=== Supplied entries ===
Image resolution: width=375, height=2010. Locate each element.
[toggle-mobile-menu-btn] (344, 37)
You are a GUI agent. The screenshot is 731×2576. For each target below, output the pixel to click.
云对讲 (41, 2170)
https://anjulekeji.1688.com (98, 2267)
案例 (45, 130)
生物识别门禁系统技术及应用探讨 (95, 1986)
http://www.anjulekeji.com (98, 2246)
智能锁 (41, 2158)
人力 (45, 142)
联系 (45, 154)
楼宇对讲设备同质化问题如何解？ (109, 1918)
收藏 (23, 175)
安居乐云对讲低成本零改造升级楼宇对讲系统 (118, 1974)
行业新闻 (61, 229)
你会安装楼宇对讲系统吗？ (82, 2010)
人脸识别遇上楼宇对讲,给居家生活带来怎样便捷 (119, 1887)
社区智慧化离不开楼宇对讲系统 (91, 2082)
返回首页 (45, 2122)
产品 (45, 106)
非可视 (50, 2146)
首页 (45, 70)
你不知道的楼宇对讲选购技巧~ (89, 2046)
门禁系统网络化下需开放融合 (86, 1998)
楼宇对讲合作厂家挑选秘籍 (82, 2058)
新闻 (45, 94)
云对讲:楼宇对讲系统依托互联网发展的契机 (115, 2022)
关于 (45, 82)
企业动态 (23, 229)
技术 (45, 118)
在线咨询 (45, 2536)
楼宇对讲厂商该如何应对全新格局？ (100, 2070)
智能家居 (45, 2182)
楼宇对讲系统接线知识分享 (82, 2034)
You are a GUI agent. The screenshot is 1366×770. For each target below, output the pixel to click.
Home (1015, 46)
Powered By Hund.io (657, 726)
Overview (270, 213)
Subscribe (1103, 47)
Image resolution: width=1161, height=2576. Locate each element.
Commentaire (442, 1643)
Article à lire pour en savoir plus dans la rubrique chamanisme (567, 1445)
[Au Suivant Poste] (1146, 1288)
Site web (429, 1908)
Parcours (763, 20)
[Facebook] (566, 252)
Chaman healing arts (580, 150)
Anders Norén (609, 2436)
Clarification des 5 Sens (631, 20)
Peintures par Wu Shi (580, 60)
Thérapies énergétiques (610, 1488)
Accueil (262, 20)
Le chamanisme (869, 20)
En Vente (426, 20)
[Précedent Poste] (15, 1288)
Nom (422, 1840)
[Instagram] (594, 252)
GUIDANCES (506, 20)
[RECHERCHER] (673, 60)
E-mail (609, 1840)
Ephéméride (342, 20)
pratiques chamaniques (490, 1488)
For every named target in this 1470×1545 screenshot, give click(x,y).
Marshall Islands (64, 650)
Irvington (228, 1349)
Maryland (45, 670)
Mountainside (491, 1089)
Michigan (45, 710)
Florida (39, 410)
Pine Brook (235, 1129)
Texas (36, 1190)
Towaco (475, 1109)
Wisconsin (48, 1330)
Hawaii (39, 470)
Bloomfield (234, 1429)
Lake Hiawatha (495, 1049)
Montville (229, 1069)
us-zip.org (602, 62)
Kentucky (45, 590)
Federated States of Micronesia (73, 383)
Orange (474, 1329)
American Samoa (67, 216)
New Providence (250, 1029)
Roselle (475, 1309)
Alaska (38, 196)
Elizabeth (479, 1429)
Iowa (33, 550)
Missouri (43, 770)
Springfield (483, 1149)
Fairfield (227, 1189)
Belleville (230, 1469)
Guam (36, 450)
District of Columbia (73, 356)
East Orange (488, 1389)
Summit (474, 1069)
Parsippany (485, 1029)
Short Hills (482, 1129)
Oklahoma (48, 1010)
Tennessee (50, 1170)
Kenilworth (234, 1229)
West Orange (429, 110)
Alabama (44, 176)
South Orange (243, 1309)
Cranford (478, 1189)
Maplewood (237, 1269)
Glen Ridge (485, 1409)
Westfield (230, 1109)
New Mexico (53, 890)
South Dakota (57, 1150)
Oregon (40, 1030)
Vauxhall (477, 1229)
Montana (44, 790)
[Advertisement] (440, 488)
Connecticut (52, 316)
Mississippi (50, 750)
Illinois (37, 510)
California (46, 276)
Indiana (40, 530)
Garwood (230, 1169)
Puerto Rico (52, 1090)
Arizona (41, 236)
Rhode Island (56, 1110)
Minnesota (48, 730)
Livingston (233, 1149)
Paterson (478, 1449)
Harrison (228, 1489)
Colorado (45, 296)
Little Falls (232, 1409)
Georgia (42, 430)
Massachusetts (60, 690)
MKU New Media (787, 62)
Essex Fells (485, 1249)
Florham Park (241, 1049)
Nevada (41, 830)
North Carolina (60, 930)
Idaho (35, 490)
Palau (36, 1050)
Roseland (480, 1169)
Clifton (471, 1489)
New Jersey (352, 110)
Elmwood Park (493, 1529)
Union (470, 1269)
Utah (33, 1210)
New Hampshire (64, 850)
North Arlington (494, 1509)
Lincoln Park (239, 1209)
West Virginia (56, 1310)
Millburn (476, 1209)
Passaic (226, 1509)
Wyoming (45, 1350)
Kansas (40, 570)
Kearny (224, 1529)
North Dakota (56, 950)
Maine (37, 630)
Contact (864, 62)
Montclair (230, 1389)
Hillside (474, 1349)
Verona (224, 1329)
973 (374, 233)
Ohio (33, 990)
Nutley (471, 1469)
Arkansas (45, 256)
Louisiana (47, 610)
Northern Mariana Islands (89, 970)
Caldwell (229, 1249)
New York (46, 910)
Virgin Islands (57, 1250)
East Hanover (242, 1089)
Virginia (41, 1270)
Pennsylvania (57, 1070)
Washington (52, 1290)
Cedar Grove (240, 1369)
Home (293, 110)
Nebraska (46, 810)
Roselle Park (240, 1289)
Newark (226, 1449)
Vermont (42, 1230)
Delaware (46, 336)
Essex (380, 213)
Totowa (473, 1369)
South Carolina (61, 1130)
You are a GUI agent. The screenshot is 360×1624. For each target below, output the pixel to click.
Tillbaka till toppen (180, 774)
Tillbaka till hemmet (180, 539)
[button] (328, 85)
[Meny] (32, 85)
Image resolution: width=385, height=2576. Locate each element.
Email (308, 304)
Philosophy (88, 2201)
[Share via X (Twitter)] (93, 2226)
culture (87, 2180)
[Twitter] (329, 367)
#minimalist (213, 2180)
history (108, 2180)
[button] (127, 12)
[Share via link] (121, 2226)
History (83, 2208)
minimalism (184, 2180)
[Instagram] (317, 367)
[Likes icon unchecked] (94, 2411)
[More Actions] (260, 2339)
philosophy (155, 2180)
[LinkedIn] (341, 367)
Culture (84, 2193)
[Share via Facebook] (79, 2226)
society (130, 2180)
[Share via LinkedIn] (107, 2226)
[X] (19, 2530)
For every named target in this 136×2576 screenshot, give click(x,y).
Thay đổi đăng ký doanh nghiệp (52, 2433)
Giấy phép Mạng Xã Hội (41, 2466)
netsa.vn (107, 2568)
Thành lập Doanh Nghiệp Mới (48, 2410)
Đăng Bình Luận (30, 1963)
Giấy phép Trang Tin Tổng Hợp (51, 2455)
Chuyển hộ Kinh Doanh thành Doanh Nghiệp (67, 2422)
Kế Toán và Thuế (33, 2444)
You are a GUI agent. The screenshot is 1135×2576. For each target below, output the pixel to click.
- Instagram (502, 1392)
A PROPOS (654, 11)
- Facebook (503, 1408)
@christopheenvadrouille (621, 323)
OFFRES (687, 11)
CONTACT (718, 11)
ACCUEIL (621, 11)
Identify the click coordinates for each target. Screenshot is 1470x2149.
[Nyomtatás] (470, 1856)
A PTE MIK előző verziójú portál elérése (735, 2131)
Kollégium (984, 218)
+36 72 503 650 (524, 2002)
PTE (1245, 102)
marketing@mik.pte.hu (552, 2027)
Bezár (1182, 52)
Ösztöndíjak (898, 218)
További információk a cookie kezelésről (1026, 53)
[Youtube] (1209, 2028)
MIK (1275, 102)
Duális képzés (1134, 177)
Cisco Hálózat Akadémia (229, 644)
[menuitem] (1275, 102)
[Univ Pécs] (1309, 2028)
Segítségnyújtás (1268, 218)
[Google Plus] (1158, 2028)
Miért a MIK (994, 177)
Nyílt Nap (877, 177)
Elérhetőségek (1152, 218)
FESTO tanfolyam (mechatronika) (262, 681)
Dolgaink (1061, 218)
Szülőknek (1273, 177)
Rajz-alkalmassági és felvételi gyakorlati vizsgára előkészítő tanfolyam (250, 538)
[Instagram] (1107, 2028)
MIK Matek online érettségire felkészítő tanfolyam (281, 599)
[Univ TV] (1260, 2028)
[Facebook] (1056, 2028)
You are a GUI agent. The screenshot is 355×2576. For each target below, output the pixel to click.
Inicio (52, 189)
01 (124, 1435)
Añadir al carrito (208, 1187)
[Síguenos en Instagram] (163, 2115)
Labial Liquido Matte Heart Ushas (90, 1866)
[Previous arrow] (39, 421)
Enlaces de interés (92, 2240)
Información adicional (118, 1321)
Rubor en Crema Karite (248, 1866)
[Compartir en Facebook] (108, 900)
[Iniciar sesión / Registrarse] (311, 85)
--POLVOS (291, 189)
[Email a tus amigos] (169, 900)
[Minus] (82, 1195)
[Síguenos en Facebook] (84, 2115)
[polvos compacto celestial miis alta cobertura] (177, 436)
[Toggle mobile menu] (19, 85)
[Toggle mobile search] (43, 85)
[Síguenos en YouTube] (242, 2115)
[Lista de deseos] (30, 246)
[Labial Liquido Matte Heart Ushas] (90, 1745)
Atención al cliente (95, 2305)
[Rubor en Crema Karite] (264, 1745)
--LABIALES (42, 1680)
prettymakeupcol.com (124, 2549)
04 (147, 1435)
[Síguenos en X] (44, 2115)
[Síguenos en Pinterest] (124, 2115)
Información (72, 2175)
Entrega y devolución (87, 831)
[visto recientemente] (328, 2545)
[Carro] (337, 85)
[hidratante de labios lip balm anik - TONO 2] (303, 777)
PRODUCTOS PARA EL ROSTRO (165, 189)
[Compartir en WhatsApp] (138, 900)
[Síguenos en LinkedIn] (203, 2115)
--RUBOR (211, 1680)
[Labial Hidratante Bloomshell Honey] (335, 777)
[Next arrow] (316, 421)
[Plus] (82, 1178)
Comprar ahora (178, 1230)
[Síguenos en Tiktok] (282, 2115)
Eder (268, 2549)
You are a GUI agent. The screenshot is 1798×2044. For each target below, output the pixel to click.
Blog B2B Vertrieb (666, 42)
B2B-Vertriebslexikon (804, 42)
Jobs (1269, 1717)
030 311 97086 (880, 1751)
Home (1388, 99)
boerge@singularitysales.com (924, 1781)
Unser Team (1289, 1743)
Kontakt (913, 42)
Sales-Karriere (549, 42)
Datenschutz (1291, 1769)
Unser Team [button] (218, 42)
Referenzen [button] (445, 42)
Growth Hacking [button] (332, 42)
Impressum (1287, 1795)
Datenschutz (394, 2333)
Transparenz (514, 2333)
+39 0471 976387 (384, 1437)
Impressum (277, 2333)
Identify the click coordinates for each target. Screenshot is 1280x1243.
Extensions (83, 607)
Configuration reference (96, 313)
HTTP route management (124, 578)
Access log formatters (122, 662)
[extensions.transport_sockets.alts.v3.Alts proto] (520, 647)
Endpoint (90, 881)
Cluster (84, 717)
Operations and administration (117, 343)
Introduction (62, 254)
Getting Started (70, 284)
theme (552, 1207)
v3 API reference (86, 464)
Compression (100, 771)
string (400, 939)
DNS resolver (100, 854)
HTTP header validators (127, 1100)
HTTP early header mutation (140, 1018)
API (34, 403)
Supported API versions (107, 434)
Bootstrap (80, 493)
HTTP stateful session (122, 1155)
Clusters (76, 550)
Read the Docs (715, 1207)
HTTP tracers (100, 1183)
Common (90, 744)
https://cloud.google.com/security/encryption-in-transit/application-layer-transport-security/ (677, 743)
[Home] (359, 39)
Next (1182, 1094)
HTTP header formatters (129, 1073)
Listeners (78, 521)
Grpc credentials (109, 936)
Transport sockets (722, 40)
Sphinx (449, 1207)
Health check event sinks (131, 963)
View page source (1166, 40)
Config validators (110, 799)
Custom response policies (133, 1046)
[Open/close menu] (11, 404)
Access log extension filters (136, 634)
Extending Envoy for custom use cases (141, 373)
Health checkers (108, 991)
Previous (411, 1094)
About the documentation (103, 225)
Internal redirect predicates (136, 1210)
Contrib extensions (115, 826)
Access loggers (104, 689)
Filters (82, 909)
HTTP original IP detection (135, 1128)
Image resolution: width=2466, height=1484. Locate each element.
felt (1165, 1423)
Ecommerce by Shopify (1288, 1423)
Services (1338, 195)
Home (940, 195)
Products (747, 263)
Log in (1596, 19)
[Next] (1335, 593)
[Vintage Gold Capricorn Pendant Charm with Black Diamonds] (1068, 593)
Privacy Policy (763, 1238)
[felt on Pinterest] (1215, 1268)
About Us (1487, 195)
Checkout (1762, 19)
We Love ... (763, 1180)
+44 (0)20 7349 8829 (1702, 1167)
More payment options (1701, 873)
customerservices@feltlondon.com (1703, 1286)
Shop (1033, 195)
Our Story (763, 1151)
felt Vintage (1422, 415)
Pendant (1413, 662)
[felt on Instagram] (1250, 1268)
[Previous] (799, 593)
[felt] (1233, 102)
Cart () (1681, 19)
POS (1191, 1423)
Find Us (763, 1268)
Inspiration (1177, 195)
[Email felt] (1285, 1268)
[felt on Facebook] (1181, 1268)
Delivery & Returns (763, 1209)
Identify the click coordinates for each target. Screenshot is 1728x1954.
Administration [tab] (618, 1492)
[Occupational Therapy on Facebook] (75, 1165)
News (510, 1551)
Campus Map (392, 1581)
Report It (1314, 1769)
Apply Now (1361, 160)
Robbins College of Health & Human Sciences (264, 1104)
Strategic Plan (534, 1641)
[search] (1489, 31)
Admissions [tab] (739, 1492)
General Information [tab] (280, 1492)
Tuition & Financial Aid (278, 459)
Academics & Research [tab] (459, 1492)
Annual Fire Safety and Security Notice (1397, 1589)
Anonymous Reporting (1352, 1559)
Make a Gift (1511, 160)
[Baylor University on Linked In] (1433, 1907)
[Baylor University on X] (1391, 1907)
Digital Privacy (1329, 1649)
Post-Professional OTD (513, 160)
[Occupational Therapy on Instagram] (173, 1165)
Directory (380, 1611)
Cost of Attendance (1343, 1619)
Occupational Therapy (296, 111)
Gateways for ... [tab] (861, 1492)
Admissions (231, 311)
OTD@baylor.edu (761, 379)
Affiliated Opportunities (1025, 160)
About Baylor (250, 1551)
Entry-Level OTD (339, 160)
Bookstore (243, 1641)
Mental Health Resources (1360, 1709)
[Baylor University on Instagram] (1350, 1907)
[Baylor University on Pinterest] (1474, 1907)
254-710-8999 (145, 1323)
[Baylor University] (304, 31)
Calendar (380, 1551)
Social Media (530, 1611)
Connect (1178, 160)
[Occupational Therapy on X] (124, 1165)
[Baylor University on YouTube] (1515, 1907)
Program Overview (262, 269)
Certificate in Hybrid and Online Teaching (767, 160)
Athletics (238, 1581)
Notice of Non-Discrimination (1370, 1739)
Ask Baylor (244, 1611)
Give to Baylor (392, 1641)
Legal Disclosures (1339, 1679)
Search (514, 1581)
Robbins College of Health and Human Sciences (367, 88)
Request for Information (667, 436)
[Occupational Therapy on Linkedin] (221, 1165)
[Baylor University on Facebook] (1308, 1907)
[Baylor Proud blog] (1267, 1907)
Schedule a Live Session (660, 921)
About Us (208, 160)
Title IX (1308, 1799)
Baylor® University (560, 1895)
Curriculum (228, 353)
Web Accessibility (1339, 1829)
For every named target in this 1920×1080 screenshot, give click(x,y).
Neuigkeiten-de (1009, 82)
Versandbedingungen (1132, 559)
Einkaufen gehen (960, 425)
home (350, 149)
===
● **Task instructions**:
In the entries above, restate word for word the lines between the one holding "Products (747, 263)" and the one holding "Our Story (763, 1151)", inclusive, and nothing besides.

● **Answer space**:
Products (747, 263)
Log in (1596, 19)
[Next] (1335, 593)
[Vintage Gold Capricorn Pendant Charm with Black Diamonds] (1068, 593)
Privacy Policy (763, 1238)
[felt on Pinterest] (1215, 1268)
About Us (1487, 195)
Checkout (1762, 19)
We Love ... (763, 1180)
+44 (0)20 7349 8829 (1702, 1167)
More payment options (1701, 873)
customerservices@feltlondon.com (1703, 1286)
Shop (1033, 195)
Our Story (763, 1151)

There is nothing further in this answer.